Située dans le sud de l’Inde, l’association Kudumbam organise des formations à l’agriculture durable depuis 1982. Depuis 2015, nous nous sommes engagés dans un programme de microcrédit. En collaboration avec NABFINS (National Bank Financial Services [une filiale de la Banque Nationale pour l’Agriculture et le Développement Rural]), nous avons mis sur pied 1 603 groupes de femmes (8 500 emprunteuses). Pendant la période de confinement, tous les versements mensuels ont été suspendus, conduisant à l’affaiblissement des revenus provenant des frais de service des emprunteurs. Grâce au soutien d’urgence d’Emmaüs international, nous avons pu retrouver la confiance nécessaire pour surmonter cette crise et construire un monde meilleur. Par le biais de notre équipe de terrain, nous avons pu créer des liens avec nos emprunteurs agricoles afin de distribuer de la nourriture et des légumes aux personnes vulnérables.

Les aides publiques sont quasi inexistantes en Inde, surtout pour les personnes qui travaillent dans le secteur informel. Comment les populations locales traversent-elles cette période de crise ? Est-ce que de nouvelles formes de solidarité se mettent en place ?

Face à une catastrophe telle que la pandémie de covid-19, les plus pauvres des pauvres sont les plus affectés, tandis que les personnes âgées sont abandonnées et laissées pour mortes. Kudumbam a pu mobiliser des fonds provenant de partenariats locaux, qui ont contribué au soutien de 200 familles par le biais de kits de secours contenant des denrées alimentaires. Kudumbam continue de mobiliser un soutien supplémentaire pour étendre sa solidarité à davantage de personnes dans le besoin pendant cette période de crise.

Emmaüs International porte depuis longtemps la revendication d’une gestion commune des biens avec les plus exclu.e.s pour l’accès aux droits fondamentaux et le respect de l’environnement. L’Inde fait partie des pays où les groupes Emmaüs mettent en place une agro-écologie comme moyen de lutte contre la pauvreté, pour un droit à une alimentation saine. Qu’est-ce que la pandémie nous apprend sur l’importance de cette revendication ?
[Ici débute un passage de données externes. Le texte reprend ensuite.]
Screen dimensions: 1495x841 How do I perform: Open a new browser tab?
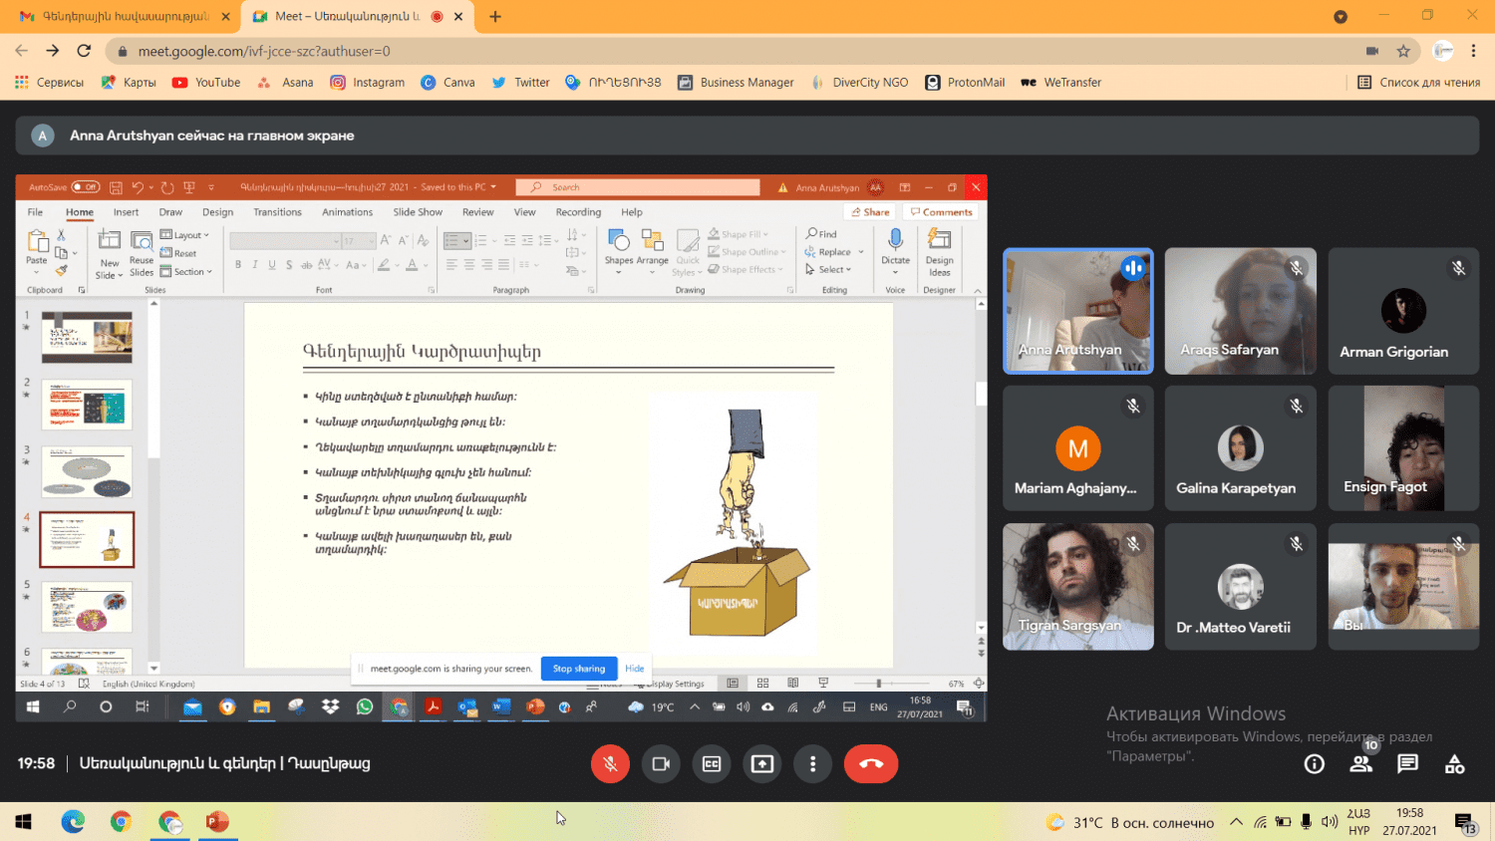tap(495, 17)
L’agriculture en Inde est vieille de plus de 1000 ans. Le changement d’une agriculture intégrée à un régime de monoculture s’est opéré en 70 ans. Nous avons donc perdu notre terre, notre eau et avons détruit notre environnement. Aujourd’hui, les entreprises multinationales prétendent que les semences OGM et l’agriculture industrielle sont les seules alternatives, remettant en question l’existence même des petits agriculteurs. Notre parole politique doit remettre en cause les politiques agricoles non durables. Nous devons dénoncer les pratiques de l’industrie agro-alimentaire, tant à l’échelle locale que par le biais d’un lobbying global auprès des autorités et des institutions, ce qui déterminera si nous adoptons une approche conflictuelle ou plus douce.